More and more online news resources have been using a paywall for generating revenue from their news, articles and content since 2010. This is an indisputable right of the owners. What about end users? Are these paywalls embraced by users? Are the paywalls working correctly?
From the end user perspective, it seems there is a contradiction between the necessity of paying regularly for multiple news resources and the need for free access to verified information or quality content. Online news resources such as The New York Times, The Wall Street Journal, Financial Times, The Economist, Bloomberg and Medium are visited frequently for a few news or articles. And all of these resources have their own specific membership options or subscription packages. Nobody has enough time and/or budget to browse many news resources at the same time. As a result, people regularly try to bypass paywalls.
Currently, there are several bypass methods for opening the doors of paywalls, while some of them are applicable and some are not, due to the measures taken by the news resources. To make matters worse, some of these techniques are not safe for the end user’s security and privacy due to routing of all the browser’s traffic.
The Assessment of The Current Techniques
Let’s have a quick review of the current circumvention techniques. These are not valid for all the paywalls.
Using a browser plugin that routes your traffic to another server is a very suspicious move for vigilant nerds. Incognito modes of the browsers are not fully valid for all resources. Deleting cookies does not work on all paywalls. Controlling referer information in the browsers is again not fully applicable to all the paywalls and the settings are painful for most of the users. Some paywalls like Financial Times open the doors when you come from their Facebook page (Facebook redirection). Removing some control codes and manipulating the JavaScript on the paywalls’ pages via the browsers’ F12 developer options require technical know-how which most of the users do not have. Reading, annotating and archiving services like Outline and Archive.is useful but they always run on a separate page and need an everlasting copy-paste operation.
The New Easiest Way
While people find ways to get around the paywalls, news resources try to make them useless and tighten their paywalls with extra controls. However, the paywalls are still unsuccessful due to insufficient measures. May there be an Achilles’ heel which is unhealable? Why not!
After analysing the important paywalls and current bypass techniques above, I found the new easiest way to circumvent the paywalls: the search engines crawlers, that is the bots like Googlebot, MSNbot etc.
Soon after Google’s policy, most of the paywalls started providing limited free clicks to users in order to sustain a good user experience for new potential subscribers. Yet this logic seems to only rely on Google bot’s user-agent information. That means, if you are able to change user-agent type according to Google crawlers, you get full access to the paywalls instantly. And what is even funnier is that the user-agent change in the browser is like shelling peas. So, the process of user-agent change can be automated with various user-agent switcher browser extensions. Everybody can use these browser extensions without hassle. This method works almost on every paywall.
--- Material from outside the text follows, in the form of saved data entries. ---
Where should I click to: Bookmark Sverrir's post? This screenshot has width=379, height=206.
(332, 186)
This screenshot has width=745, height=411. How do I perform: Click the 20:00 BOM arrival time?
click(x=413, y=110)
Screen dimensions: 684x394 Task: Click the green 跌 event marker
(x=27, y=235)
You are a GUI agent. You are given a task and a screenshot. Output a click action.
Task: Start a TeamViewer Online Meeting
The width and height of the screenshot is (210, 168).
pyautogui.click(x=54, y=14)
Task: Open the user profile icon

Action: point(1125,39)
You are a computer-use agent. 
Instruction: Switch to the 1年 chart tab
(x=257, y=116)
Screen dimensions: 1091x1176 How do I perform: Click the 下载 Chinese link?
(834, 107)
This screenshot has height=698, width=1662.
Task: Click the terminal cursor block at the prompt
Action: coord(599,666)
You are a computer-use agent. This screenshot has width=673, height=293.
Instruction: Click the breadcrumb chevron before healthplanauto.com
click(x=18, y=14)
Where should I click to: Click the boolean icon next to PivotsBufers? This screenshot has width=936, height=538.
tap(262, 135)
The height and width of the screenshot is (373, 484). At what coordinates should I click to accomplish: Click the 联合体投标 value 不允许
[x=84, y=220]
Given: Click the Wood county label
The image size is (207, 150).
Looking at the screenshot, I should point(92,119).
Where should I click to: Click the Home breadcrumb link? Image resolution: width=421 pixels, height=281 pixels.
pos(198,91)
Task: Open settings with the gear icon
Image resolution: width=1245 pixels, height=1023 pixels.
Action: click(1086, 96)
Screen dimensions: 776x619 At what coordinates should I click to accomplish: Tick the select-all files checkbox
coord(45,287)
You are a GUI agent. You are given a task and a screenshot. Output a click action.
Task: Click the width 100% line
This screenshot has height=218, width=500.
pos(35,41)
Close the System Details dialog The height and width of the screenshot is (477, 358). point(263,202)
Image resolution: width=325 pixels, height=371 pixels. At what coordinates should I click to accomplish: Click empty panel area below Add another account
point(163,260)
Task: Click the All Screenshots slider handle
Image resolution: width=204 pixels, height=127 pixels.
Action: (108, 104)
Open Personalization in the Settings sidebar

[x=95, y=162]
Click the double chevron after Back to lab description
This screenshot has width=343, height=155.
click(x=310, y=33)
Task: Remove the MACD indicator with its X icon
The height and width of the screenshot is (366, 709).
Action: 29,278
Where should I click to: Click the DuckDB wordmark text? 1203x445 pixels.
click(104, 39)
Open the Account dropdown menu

The thing you will see is that the paywalls do not block the search engines crawlers to show their content but they block humans. That means the paywalls cannot bear the consequences of not being indexed by the search engines. If they want to be indexed entirely by Google, they need to open the doors for Google. By doing so, the paywalls actually want to make their content searchable by humans through the search engines. And most of the paywalls show only a few free news for better user experience and than redirect them to their own membership options. But, in the meantime, you are able to see all news by just changing your user-agent with one of the search engine’s information.
Actually, a reverse DNS lookup for the incoming user-agent request can be used as a counter-measure against the spoofed bots’ user-agent. As another option, if you have the IP ranges of the search engines crawlers, you still have a chance to block spoofed bots. According to that, none of the paywalls seems to have taken these simple measures. If they do not apply one of these measures, this way is unbeatable. I can bet that the big news resources already know these measures. So, why can I still reach all paywalled contents easily?
The Closing Words
In this post, I particularly kept away from going deeper into the issues such as the philosophy of free movement of information or its commercialization. If you benefit significantly from the news sources, you should pay for them. But it is economically unaffordable for many people to pay for just a few of the increasingly diversified news resources. At this point, I can suggest an action for the news resources to consolidate their subscription with each other in a joint collaboration and to provide a new type of bundle membership which is valid at multiple paywalls at the same time. Otherwise, they have to think of blocking via solid measures for their contents.